What the legislation entails

The core elements of the new EPR legislation include:

  • Producer responsibility: brands pay for the processing of textile waste.
  • Transparency in production volumes: companies must report how much textile they produce annually.

It is important to note that this is just the beginning. The broader European requirements on ecodesign, still under development, will be crucial to ensure that collected textiles can actually be reused or recycled effectively. Combined with the ambitious reuse and recycling targets, these measures will set the foundation for a truly circular textile system.

In addition, harmonization and simplification are crucial: regulations should not burden the sector with unnecessary bureaucracy, but instead enable knowledge exchange and ensure coherent data across the EU. Good implementation is key: member states must design systems that are workable in all EU countries and allow time to learn and build experience. Knowledge can partly be drawn from existing systems, but it is essential that this expertise is actively developed and shared.

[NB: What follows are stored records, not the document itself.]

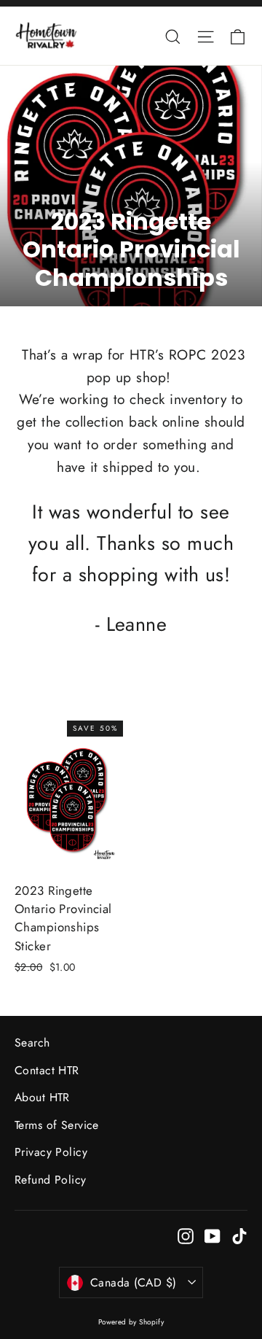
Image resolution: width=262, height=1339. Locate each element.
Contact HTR (47, 1070)
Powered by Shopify (131, 1321)
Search (32, 1042)
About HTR (42, 1097)
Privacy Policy (51, 1152)
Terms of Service (57, 1125)
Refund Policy (51, 1179)
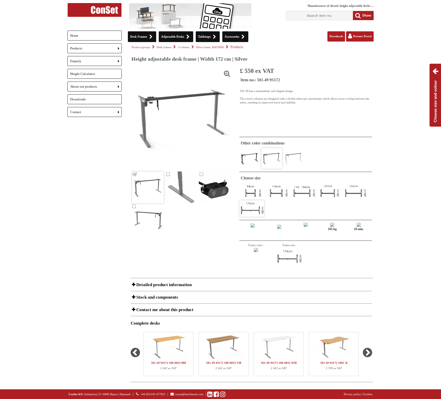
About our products (96, 88)
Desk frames (164, 47)
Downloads (78, 99)
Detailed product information (163, 284)
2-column (183, 47)
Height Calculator (82, 74)
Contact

At the same time, consumer behaviour plays a central role. The system can only have real impact if the relationship between people and their clothing is restored, through awareness and behavioural change.

Timeline and exceptions

  • Transposition into national law: each EU country has 20 months to adopt the rules into national legislation.
  • Setting up EPR systems: member states then have another 10 months to implement functioning systems, meaning full programs could be operational by April 2028 at the latest.
  • Exceptions and flexibility: custom clothing, second-hand sellers, and micro-enterprises are given adjusted deadlines or exemptions to make the transition manageable.

How Belgium is organizing

In Belgium, Retexbel will act as a Producer Responsibility Organisation (PRO). Companies pay a fee based on their market share in Belgium. These funds will finance collection, sorting, and recycling, in collaboration with the social economy, such as second-hand shops.

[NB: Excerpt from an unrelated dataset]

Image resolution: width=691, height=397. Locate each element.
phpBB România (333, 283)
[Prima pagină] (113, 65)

Bruno Eggermont from Fedustria explains: “The system must ensure that all textiles, including those from non-European companies and online platforms, are subject to the same obligations.” HERWIN adds that especially medium- and low-quality clothing often ends up in landfills, and this new legislation should help change that.

Conclusion

The approval of EPR for textiles is a major European step towards circular textile value chains. Its success depends on effective implementation, harmonization, and knowledge sharing, ensuring the system is workable across all EU countries and that companies can actually take meaningful action.